— BEGIN DOCUMENT PASSAGE —

Although positive and negative reviews can sway consumers' behavior, some research has indicated that they differ in their impact. Negative reviews can significantly influence subsequent opinion in a positive way if those responses are observable at the time of reviewing. [5] Purnawirawan et al. [6] reported that negative reviews had the strongest effect on attitudes and usefulness, suggesting that negative reviews may carry more weight than positive reviews [7], [8].
Online platforms often provide consumer reviews in two formats: average ratings and single review. Average rating giving an overview over the overall perceived quality (i.e., statistical information) and single reviews that contain personal narratives of experiences made with a specific product. A recent consumer survey indicated that customers rate average ratings as most important [9] Hong and Park [10] found that both statistical information and narrative information are equally convincing. It is important to see how average user rating helps technology farms to reduce advertising cost. Identification of consumer subcategories is a very powerful tool for optimizing advertising revenue at large technology firms. Thus, the main objective of this article was to identify and classify Google users into traveler archetypes. Data used for this task were average Google reviews of various travel locations and amenities. Archetypes were then predicted using a variety of statistical learning methods based on the existing data.

— END DOCUMENT PASSAGE —

▸ EXERCISE:
In the passage on online consumer reviews, what two formats do platforms often use to present reviews?

— BEGIN ROWS —

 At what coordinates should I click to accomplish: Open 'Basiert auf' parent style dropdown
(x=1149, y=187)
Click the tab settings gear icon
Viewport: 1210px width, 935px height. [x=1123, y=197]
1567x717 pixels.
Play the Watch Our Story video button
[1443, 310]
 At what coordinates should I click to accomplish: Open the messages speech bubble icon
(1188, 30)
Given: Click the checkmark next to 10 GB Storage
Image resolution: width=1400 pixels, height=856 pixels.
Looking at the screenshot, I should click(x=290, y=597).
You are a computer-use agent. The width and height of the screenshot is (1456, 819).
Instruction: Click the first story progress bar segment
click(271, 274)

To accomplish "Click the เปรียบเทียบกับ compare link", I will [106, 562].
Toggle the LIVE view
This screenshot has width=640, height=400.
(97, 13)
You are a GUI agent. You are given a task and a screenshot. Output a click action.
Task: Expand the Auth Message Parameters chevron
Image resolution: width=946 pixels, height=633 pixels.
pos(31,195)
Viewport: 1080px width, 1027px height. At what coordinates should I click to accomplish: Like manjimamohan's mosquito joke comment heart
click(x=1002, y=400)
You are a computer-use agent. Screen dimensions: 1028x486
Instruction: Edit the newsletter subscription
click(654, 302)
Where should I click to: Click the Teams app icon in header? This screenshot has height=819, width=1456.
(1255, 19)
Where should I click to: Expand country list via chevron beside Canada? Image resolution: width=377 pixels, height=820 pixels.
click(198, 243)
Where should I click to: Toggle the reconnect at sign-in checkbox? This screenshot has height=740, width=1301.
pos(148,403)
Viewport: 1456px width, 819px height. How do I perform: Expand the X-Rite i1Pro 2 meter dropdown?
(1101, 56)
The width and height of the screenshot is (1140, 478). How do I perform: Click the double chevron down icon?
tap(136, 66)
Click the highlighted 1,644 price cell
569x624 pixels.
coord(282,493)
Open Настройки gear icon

— END ROWS —

▸ THE COMPLETED TASK:
Average ratings and single reviews.